Isaac Levitan, Par dessus la paix éternelle
Dieu meurt chez Tchékhov.
Et il est déjà mort, Monseigneur Piotr, alors même qu'il accomplit sa dernière messe. "Tout était comme dans un brouillard". Tout se déréalise, se rêve, s'abolit dans ce monastère de Staro-Petrovske où l'on fête les Rameaux. Les ouailles qui se mettent à pleurer comme s'il n'était déjà plus de ce monde. Sa mère qui lui apparaît au milieu d'eux et dont il se demande si ce n'est pas une apparition. L'ensemble des choses qui "semble vivre à présent d'une vie singulière, incompréhensible, mais proche de l'homme" - mais sans lui, hors de lui.
Rentré chez lui, il retrouve sa mère. C'était bien elle dans la foule. Il "rit de joie". Joie du souvenir. Rire de l'enfance. Mais de l'enfance finie, qui est derrière lui - et qui revient aujourd'hui, comme pour le protéger de sa future disparition. Tout dans cette nouvelle bouleversante, une des dernières que celui qui a remplacé Dostoïevski dans notre coeur ait écrites, va dans le sens des présences fantômes, des signes rassurants, de la mort qui ne veut pas effrayer celui qu'elle va bientôt prendre.
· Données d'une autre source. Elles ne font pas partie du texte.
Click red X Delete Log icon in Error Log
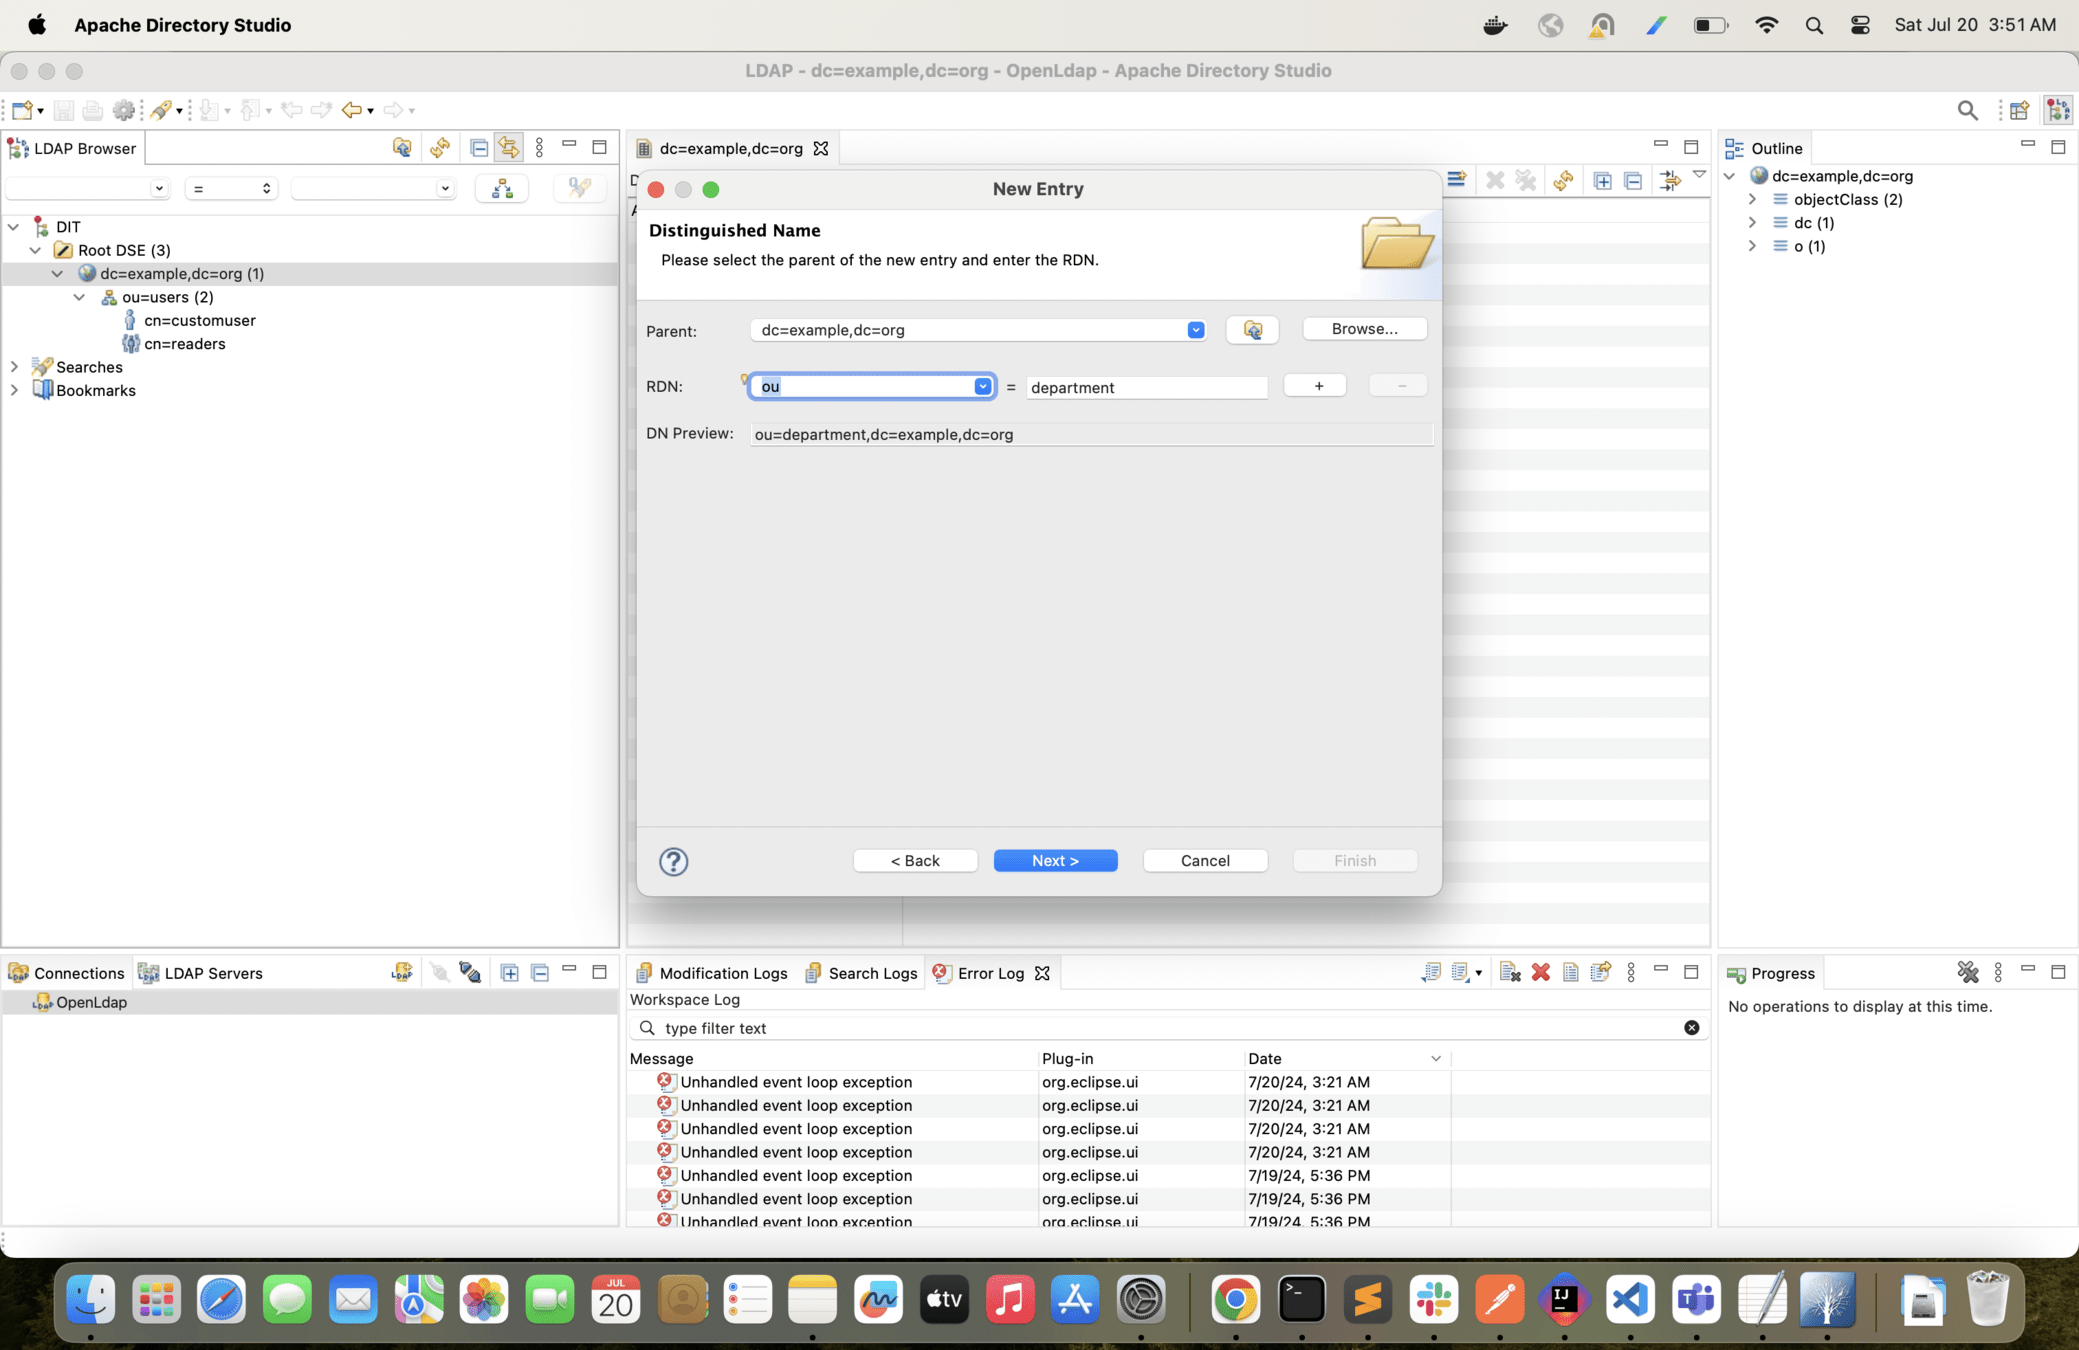This screenshot has width=2079, height=1350. click(x=1540, y=972)
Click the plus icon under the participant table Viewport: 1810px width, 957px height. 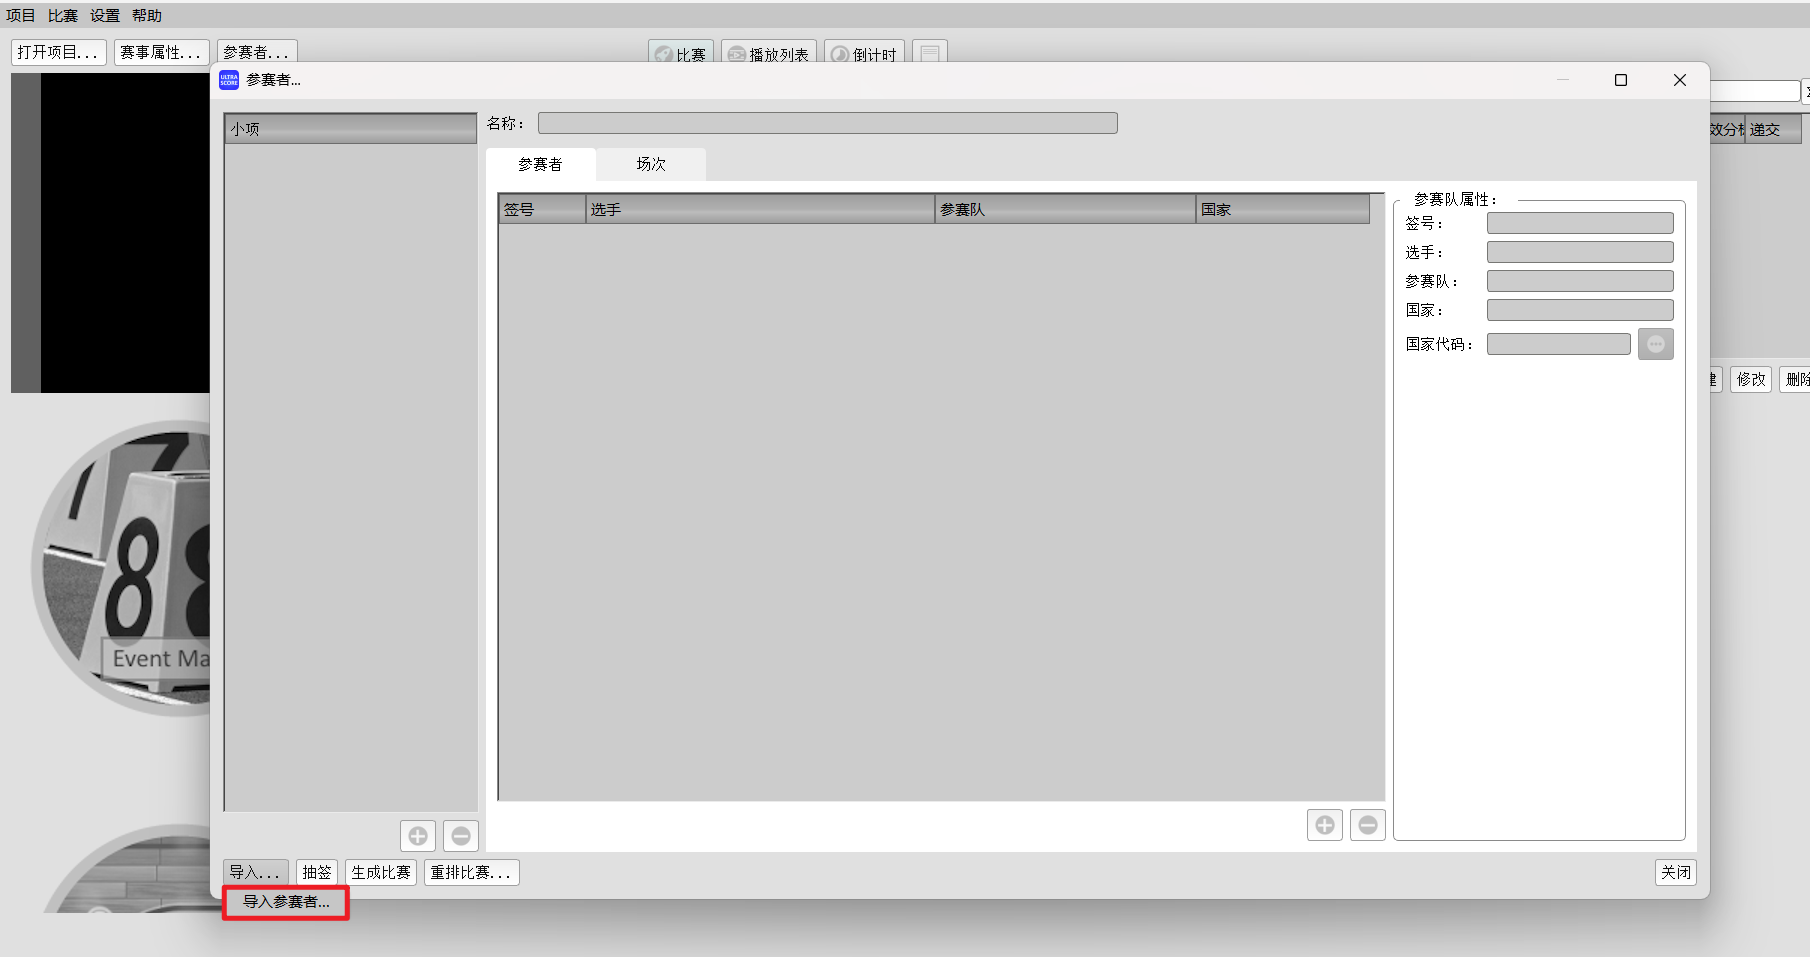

Ainsi le doux souvenir de ce maître qui avait un paquet de verges de bouleau pendant au mur de sa classe mais qui ne s'en servait jamais sur ses élèves. Lui-même "n'avait jamais pu se résoudre, dans ses sermons, à tenir des propos désagréables [ni à adresser] un reproche à personne parce qu'il avait pitié..." A la veille de sa mort, ne lui revient en mémoire que le doux, l'accommodant, l'indulgent. Et si l'on ne gardait finalement meilleur souvenir des gens qui ont été indulgents avec nous plutôt que bons ?
Quant à la foi, on a beau l'avoir, quelque chose manque toujours et ce manque est peut-être Dieu lui-même. Vouloir croire en Dieu, c'est déjà croire, disait Dostoïevski. Pas sûr, répond Tchékhov, l'incroyant absolu qui a pourtant écrit un jour le récit de la croyance absolue (L'étudiant).
Décidement, rien ne va en ces jours derniers et comme le répète le rude père Sissoï : "cela ne plaît pas ! cela ne me plaît pas ! Mais pas du tout !", rengaine tchékhovissime ô combien !
Tout semble fuir ou s'annuler autour de Piotr : cette mère si bonne mais si lointaine à force d'humilité, et qui n'arrive plus à le tutoyer, employant un "vous" mortifère qui contribue à son achèvement. Ce ciel "insondable, illimité" qui s'en va au dessus des arbres "Dieu sait où". "Ce rien qui se lève dans son cerveau dès qu'il ferme les yeux." Ces larmes qui surgissent en lui à la moindre évocation du passé. Cette sensation que son être s'évacue progressivement du monde, de lui, des autres. La seule qui lui donne encore un peu d'existence est sa nièce, la petite Katia qui mendie son oncle : "Donnez-nous un peu d'argent... Faites-nous cette bonté... mon cher tonton..." L'argent, fond des choses, réel de la réalité, absolu de la matière.
Dernier office. Derniers tremblements. Et cette subite envie de "partir" - comme les trois soeurs et tant d'autres personnages de Tchékhov. Mais de quel départ s'agit-on ? Lorsque le docteur lui apprendra qu'il a la typhoïde, il ne pourra s'empêcher de penser : "que c'est bien ! que c'est bien !" La mort comme espérance de sortie, bien plus que comme espérance de vie éternelle. La mort comme soulagement, consolation de l'être. Le néant comme promesse de douceur attendue depuis toujours. Athéisme moral de Tchékhov.
Et cette terrible dernière phrase sur la disparition des êtres dans la mémoire des autres. Cette vieille mère qui raconte ses enfants aux autres villageoises, et notamment ce fils qui fut évêque, craignant qu'on ne la croit pas - et "effectivement, il y en avait qui ne la croyaient pas."
Croire pour vivre et faire vivre.
Tchékhov : La steppe, Salle 6., L'Evêque, édition de Roger Grenier, Folio.